Can you find the smallest number?
 

This one is really simple. It should take no more than 10 minutes to solve. Your I.Q. can be indirectly extapolated by how long it takes you to figure out this simple mathematical puzzle. ( yeah, if you really believe this, let me sell you a lot I own with ocean frontage :) )

3o minutes or more = I.Q. 100
20 to 30 minutes = I.Q. 120
10 to 20 minutes = I.Q. 140
< 10 minutes = I.Q. 150+

Find the two smallest whole numbers that:
divided by seven has a remainder of 4
divided by eight has a remainder of 5
divided by nine has a remainder of 6

Use any tools, programs, etc of your choice to solve.

Fusion :cool:

Re: Can you find the smallest number?
 

[quote="Fusion_power"] let me sell you a lot I own with ocean frontage :) [/quote]

Hey, there is some very nice coastal property in Alabama.
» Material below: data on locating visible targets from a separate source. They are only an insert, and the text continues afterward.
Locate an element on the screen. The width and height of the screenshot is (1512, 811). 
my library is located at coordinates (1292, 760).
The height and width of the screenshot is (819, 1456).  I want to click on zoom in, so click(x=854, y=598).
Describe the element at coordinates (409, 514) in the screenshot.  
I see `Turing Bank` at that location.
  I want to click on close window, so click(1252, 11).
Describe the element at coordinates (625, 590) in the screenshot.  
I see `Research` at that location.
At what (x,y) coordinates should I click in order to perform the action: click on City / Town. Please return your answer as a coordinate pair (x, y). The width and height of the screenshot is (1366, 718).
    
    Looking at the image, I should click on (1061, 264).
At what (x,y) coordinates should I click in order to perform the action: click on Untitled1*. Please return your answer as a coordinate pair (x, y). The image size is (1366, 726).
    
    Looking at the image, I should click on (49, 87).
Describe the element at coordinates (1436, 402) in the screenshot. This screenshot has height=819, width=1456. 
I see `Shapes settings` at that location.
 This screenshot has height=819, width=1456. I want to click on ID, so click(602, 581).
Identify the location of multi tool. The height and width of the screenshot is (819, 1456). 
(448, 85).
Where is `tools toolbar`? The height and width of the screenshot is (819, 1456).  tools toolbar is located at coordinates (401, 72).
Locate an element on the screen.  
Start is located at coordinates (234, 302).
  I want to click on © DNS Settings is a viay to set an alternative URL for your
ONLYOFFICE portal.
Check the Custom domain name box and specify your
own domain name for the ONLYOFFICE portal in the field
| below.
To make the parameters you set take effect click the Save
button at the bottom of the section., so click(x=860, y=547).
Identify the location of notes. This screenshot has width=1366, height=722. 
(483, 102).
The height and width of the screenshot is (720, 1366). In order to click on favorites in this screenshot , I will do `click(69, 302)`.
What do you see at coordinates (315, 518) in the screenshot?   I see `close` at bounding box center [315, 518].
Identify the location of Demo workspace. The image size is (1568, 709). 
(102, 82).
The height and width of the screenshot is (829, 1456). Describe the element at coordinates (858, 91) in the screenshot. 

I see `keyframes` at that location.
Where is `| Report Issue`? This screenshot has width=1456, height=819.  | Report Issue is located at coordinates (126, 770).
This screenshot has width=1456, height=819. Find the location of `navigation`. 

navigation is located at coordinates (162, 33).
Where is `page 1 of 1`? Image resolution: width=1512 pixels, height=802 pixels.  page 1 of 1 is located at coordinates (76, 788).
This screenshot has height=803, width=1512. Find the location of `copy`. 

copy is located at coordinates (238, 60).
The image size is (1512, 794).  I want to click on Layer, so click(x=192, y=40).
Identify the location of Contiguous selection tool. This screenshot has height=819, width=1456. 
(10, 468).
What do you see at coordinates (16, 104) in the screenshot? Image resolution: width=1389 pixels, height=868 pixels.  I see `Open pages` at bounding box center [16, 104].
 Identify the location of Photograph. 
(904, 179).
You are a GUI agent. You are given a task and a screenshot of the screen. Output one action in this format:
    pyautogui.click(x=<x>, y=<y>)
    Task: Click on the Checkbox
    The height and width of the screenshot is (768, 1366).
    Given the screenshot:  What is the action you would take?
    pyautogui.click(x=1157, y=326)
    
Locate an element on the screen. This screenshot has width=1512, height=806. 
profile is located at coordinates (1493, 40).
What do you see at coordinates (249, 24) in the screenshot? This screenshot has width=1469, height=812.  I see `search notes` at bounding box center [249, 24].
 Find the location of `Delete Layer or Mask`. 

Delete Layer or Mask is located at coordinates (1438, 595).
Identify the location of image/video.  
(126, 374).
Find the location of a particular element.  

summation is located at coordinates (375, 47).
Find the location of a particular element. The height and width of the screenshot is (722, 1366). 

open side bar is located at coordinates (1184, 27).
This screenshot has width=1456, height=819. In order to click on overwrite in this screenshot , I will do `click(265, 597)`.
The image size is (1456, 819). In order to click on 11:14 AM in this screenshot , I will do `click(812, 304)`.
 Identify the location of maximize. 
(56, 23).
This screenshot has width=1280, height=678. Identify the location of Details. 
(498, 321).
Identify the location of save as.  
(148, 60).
And they even wrote a song about such property in Arizona....

But South Dakota ????? :(


As for the puzzle, do you really mean smallest non-negative integers?
If so, it took much longer to type this than it took to find such numbers.

501 and 1005?

Why did I feel compelled to use a spreadsheet to do this one? Must be all those years as an accountant :redface:

Re: Can you find the smallest number?
 

Those IQ's are unrealistic....try these

30 minutes or more = I.Q. 70
20 to 30 minutes = I.Q. 80
15 to 20 minutes = I.Q. 90
10 to 15 minutes = I.Q. 100
7 to 10 minutes = I.Q. 110
4 to 7 minutes = I.Q. 120
1 to 4 minutes = I.Q. 130
< 1 minute = I.Q. 140+

Find the two smallest whole numbers that:
divided by seven has a remainder of 4
divided by eight has a remainder of 5
divided by nine has a remainder of 6

Use any tools, programs, etc of your choice to solve.

EASY!
 

That was so easy - 501 and 1005
Found using:
<script>
var x=0
var y=0
var curnum=1
while(!y && curnum<2000) {
if (curnum%7==4 && curnum%8==5 && curnum%9==6) {
if (!x) x=curnum
else y=curnum
}
curnum++
}
alert("FOUND: "+x+","+y)
</SCRIPT>

Written and exectued in under a minute! :)

easy:
just do (7*8*9)-9+6 to get the first number.
7*8*9*2 -9+6 for the second....
just used windows calculator, less then 30 secs....(with check)

[EDIT you can use the 7*8*9 trick, because the greatest common divider is 1...]

isn't this just a chinese remainder theorem problem?

It would be harder if 7, 8 and 9 weren't all relatively prime.